**What to do**
From the listing below, set down exactly the lines between the one holding "Bluetooth / Wireless Speaker (200, 253)" and the one holding "Monitor/TV (25, 1335)", inclusive. No other line is wanted.

**Exercise material**
◆ ◆ ◆
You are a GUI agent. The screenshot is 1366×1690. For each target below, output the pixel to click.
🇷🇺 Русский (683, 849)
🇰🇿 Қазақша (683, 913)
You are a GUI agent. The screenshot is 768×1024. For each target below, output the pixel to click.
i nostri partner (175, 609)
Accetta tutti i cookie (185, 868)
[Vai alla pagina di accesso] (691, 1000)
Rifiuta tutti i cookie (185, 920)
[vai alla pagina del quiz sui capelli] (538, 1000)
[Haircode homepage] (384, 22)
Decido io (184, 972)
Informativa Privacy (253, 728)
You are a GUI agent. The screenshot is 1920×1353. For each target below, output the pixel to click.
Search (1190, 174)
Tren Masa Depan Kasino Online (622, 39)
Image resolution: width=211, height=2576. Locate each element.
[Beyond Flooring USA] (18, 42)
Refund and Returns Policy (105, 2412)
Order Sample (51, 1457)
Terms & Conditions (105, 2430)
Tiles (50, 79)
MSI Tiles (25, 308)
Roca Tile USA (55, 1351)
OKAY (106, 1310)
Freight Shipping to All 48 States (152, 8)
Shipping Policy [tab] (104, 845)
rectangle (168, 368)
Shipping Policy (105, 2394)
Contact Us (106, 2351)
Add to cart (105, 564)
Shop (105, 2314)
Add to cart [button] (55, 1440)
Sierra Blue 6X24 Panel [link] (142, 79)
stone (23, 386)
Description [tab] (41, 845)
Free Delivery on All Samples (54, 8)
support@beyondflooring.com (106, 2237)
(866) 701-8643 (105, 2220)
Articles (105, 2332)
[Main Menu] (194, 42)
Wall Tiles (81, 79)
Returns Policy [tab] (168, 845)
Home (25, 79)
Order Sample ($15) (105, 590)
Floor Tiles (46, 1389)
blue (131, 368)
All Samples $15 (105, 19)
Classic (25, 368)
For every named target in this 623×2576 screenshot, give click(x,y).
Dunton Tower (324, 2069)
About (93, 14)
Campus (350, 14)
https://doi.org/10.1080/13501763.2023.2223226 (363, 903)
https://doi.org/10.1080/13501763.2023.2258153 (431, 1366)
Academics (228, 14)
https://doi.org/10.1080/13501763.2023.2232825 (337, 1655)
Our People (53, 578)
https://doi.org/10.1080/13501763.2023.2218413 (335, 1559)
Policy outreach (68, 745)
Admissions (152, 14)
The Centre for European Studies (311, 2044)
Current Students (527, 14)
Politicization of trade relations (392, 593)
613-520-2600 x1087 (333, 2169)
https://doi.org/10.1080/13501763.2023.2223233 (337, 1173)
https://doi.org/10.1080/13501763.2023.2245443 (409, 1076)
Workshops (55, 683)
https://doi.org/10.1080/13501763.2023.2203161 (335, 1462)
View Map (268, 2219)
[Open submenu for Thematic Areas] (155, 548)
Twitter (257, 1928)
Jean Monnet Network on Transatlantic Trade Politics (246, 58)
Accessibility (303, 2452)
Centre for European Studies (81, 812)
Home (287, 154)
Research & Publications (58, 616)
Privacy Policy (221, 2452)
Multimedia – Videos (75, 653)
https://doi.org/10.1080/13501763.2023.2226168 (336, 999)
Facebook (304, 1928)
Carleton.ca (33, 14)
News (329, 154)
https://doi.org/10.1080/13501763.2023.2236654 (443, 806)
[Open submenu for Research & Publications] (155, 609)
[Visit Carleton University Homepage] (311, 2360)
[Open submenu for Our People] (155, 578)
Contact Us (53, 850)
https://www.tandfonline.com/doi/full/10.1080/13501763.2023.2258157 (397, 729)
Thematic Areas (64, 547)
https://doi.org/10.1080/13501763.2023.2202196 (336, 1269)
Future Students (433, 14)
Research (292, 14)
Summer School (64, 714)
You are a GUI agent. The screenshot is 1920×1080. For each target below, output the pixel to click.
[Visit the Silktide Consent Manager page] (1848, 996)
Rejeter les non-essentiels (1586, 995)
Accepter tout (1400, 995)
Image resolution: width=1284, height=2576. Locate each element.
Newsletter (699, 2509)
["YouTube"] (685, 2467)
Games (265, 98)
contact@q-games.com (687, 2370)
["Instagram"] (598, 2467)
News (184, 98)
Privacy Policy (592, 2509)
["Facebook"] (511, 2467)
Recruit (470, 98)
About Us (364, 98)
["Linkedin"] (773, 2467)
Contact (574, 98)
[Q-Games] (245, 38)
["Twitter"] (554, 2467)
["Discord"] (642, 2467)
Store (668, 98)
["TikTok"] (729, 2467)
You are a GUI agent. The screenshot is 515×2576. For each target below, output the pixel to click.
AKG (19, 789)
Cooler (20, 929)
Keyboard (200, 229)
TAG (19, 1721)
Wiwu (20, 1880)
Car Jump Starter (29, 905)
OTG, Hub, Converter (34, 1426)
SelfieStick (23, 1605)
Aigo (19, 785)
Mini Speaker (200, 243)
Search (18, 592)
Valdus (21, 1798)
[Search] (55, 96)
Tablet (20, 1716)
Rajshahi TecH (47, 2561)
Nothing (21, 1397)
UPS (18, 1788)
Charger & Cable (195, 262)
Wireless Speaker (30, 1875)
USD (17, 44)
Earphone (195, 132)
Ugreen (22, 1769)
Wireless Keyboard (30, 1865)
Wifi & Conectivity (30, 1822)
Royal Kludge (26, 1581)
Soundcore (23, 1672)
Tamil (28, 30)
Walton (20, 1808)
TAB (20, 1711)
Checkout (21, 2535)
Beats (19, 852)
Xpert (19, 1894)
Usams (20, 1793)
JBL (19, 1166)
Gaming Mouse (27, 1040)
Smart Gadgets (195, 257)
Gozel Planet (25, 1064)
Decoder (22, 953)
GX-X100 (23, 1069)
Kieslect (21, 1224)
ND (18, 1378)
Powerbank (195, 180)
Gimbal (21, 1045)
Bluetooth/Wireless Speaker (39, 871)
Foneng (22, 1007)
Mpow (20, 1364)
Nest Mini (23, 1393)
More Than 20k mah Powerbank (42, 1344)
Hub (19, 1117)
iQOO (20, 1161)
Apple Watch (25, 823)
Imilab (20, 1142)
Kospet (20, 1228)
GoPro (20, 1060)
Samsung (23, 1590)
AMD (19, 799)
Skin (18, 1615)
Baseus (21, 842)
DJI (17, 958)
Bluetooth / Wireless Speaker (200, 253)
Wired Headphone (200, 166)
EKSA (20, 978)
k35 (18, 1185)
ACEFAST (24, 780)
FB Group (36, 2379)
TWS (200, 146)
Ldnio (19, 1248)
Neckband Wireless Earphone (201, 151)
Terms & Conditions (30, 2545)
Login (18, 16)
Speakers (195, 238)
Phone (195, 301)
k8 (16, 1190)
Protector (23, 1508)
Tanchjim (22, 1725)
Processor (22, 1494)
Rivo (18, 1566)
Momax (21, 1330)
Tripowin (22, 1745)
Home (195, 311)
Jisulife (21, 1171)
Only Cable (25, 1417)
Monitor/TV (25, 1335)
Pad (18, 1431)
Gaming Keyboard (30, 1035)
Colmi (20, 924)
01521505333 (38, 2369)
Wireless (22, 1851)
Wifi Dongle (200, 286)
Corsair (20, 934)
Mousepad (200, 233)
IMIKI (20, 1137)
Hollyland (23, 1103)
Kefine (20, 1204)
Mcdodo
◆ ◆ ◆
**Task response**
Bluetooth / Wireless Speaker (200, 253)
Wired Headphone (200, 166)
EKSA (20, 978)
k35 (18, 1185)
ACEFAST (24, 780)
FB Group (36, 2379)
TWS (200, 146)
Ldnio (19, 1248)
Neckband Wireless Earphone (201, 151)
Terms & Conditions (30, 2545)
Login (18, 16)
Speakers (195, 238)
Phone (195, 301)
k8 (16, 1190)
Protector (23, 1508)
Tanchjim (22, 1725)
Processor (22, 1494)
Rivo (18, 1566)
Momax (21, 1330)
Tripowin (22, 1745)
Home (195, 311)
Jisulife (21, 1171)
Only Cable (25, 1417)
Monitor/TV (25, 1335)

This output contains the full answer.